EXERCISE OBJECTIVE :: Your answer should be the lines below from the one with "Click the Fan Speed fan icon" to the one with "Task: Click left", both included, given again exactly and with nothing added.

Start of AVAILABLE RECORDS

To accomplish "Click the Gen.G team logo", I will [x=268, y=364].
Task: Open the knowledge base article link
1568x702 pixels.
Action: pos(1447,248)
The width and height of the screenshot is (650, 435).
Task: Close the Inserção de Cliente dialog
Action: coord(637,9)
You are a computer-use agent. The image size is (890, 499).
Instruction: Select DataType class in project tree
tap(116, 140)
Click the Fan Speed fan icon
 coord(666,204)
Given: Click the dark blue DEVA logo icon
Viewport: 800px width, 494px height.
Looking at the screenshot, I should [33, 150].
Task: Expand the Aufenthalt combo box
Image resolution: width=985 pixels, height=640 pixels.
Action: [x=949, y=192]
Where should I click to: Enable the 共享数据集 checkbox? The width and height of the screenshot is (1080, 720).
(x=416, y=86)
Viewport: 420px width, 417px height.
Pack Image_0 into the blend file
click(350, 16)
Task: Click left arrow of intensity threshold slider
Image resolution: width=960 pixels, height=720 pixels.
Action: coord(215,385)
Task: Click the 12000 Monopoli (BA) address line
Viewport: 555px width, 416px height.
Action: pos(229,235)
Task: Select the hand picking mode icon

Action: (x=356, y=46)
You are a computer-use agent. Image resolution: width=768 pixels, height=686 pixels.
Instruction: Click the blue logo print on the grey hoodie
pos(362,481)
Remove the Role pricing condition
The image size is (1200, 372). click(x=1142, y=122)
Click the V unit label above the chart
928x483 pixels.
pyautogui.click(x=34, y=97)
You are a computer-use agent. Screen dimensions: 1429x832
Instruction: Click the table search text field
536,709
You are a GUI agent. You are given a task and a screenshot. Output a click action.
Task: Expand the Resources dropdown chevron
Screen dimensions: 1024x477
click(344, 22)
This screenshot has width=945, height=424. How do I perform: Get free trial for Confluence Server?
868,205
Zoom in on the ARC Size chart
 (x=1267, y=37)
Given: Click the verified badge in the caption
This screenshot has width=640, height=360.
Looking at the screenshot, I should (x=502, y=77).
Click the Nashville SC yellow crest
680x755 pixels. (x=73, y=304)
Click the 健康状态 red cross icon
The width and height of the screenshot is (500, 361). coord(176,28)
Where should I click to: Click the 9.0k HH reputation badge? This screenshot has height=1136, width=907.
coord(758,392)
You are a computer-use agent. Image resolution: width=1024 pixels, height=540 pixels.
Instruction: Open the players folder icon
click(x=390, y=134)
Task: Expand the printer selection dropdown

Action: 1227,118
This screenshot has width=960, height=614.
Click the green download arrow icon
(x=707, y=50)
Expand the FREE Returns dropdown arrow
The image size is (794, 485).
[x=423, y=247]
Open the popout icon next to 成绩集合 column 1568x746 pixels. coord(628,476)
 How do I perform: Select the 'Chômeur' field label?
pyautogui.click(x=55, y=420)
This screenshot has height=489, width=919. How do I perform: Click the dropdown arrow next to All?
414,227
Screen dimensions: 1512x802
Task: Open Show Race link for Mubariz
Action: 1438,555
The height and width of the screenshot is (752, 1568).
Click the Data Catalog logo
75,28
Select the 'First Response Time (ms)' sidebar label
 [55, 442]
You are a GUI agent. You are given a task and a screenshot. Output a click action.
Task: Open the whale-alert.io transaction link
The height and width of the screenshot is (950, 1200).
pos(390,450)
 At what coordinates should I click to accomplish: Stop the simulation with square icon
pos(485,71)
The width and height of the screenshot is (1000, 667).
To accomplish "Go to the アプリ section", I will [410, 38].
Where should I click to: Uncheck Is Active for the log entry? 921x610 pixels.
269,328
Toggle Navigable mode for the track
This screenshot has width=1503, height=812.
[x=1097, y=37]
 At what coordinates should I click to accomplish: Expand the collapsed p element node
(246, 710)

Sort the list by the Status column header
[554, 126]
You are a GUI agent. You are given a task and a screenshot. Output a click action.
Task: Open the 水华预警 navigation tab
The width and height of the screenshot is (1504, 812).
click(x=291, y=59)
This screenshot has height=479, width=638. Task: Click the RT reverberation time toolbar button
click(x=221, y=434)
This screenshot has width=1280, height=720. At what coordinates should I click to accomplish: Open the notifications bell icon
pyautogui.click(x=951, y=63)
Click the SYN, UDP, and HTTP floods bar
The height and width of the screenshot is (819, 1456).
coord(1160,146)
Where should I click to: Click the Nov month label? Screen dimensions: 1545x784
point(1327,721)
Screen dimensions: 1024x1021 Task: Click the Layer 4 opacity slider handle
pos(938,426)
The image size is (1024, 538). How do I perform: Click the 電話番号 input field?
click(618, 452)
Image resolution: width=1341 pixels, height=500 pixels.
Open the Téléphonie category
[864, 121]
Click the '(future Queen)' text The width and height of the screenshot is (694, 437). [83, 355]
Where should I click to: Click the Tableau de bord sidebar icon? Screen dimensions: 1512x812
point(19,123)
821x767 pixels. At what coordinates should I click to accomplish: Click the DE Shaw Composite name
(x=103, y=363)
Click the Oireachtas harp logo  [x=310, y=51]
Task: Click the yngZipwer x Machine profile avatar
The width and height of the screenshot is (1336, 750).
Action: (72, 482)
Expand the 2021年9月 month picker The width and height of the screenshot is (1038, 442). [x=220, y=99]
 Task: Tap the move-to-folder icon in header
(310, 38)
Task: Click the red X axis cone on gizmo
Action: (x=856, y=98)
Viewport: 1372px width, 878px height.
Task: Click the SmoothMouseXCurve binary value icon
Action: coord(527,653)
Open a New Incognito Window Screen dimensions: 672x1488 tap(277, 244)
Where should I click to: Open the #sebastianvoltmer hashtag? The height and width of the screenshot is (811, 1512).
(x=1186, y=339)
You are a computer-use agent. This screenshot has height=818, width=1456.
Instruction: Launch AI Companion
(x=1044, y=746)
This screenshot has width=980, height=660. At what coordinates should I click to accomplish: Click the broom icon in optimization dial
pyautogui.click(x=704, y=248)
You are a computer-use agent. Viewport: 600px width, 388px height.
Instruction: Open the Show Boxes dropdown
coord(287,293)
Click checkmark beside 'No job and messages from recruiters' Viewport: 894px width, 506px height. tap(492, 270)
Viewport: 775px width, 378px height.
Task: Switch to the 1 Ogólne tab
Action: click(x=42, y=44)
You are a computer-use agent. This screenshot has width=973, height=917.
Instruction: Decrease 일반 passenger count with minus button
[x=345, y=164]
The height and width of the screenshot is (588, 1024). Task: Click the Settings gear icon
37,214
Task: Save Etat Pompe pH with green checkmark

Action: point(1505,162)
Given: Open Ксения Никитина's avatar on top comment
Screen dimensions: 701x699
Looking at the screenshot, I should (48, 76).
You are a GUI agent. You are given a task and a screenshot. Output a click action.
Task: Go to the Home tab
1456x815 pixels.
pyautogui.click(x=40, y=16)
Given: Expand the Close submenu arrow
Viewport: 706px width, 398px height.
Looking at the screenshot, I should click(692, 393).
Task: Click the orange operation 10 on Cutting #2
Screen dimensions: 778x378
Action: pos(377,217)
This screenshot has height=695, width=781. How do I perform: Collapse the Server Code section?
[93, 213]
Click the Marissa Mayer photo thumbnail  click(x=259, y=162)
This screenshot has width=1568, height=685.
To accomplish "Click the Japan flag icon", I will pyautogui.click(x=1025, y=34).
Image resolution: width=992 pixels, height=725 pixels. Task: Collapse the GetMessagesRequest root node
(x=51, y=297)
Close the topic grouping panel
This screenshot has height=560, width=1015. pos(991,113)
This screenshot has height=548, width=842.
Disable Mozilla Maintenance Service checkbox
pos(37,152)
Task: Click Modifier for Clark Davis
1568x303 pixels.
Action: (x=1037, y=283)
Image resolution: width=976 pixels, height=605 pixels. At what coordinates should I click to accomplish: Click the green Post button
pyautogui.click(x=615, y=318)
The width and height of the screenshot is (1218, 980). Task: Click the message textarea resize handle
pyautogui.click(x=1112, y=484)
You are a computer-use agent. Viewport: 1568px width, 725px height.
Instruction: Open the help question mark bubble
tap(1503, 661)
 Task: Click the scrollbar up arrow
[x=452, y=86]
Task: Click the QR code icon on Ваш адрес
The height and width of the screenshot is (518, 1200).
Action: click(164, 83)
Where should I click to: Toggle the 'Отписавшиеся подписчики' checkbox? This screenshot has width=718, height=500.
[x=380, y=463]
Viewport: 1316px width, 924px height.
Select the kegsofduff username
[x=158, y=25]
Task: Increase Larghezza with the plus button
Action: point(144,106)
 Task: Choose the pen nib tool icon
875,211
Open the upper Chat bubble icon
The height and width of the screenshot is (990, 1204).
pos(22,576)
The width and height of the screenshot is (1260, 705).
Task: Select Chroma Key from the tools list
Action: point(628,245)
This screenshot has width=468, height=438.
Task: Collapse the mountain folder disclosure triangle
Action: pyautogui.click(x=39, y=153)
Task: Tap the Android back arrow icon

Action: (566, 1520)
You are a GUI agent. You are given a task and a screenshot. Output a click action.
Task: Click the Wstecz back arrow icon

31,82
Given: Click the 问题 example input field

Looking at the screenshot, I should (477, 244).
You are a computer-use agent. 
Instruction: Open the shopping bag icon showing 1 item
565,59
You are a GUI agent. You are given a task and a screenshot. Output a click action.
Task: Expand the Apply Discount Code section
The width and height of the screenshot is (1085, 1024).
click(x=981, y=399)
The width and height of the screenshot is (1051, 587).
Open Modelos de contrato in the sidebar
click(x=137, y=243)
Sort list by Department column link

End of AVAILABLE RECORDS

WRITTEN ANSWER ::
Click the Fan Speed fan icon
 coord(666,204)
Given: Click the dark blue DEVA logo icon
Viewport: 800px width, 494px height.
Looking at the screenshot, I should [33, 150].
Task: Expand the Aufenthalt combo box
Image resolution: width=985 pixels, height=640 pixels.
Action: [x=949, y=192]
Where should I click to: Enable the 共享数据集 checkbox? The width and height of the screenshot is (1080, 720).
(x=416, y=86)
Viewport: 420px width, 417px height.
Pack Image_0 into the blend file
click(350, 16)
Task: Click left arrow of intensity threshold slider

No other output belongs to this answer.